Highlighting chemicals as “one of the major and most globalized sectors of the global economy,” the Earth Negotiations Bulletin (ENB) summary report of the meeting points to the need to balance chemicals’ contribution to improved living standards against heavy use of water and energy in their manufacture and the adverse impacts on the environment and human health, which “make sound chemicals management a key crosscutting issue for sustainable development.”

“The international community first sought to address this challenge by creating the voluntary multi-sector, multistakeholder Strategic Approach to International Chemicals Management (SAICM) in 2006, governed by a periodic International Conference on Chemicals Management (ICCM),” ENB writes. In 2023, ICCM5 agreed a Global Framework on Chemicals: For a Planet Free of Harm from Chemicals and Waste – “a comprehensive and more ambitious successor to SAICM.” ‘Implementing the Global Framework on Chemicals’ was the focus of the third Berlin Forum on Chemicals and Sustainability.

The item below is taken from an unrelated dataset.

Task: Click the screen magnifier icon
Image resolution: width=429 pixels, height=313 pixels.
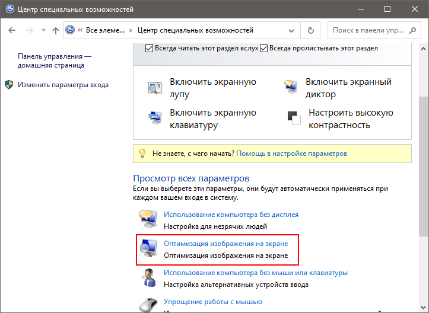Action: [x=154, y=88]
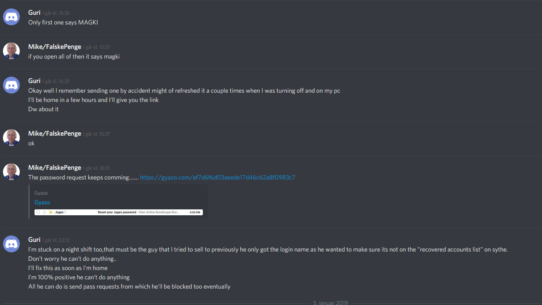Open the gyazo.com screenshot URL

218,177
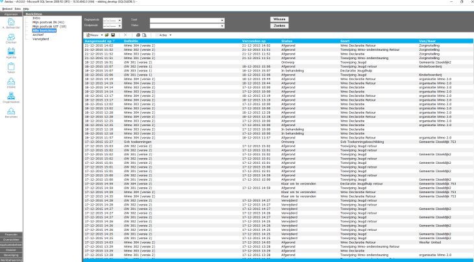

The Forum’s thematic sessions focused on:

  • Fostering commitment in key sectors that play an important role in achieving change;
  • Creating links to and engaging with other sustainable development fora;
  • Strengthening legal frameworks, institutional mechanisms, and capacities;
  • Transforming product value and supply chains; and
  • Identifying and scaling up innovative financing.

Representatives of participating organizations of the Inter-Organization Programme for the Sound Management of Chemicals (IOMC) shared their experiences in driving GFC implementation, “including working with stakeholders to develop implementation programmes called for by ICCM5.”

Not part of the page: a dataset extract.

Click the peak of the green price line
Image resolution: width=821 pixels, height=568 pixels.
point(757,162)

Ministerial representatives from Germany and other countries showcased national initiatives to improve chemicals management. Examples highlighted in the ENB report include “mainstreaming the sound management of pesticides and polychlorinated biphenyls in diverse sectors, tightening regulation based on national chemicals databases, and improving training to prevent chemicals-related accidents.”

Capacity building and finance were among the barriers identified during discussions. Participants highlighted the multi-stakeholder nature of the GFC as “critically important,” recognizing the Berlin Forum’s role in bringing together relevant stakeholders.

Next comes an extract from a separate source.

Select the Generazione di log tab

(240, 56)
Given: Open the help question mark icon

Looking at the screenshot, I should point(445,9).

Representatives of the host country, the GFC Secretariat, and IOMC members called on participants to continue to build on the energy and goodwill displayed at ICCM5 and related negotiations, including on a future plastics treaty, and to “put[] all hands on deck to turn the intent of the GFC into concrete actions.”

The third Berlin Forum on Chemicals and Sustainability convened virtually from 5-6 September 2024. The IOMC and the German Government co-hosted the meeting. [ENB Coverage of Third Berlin Forum on Chemicals and Sustainability]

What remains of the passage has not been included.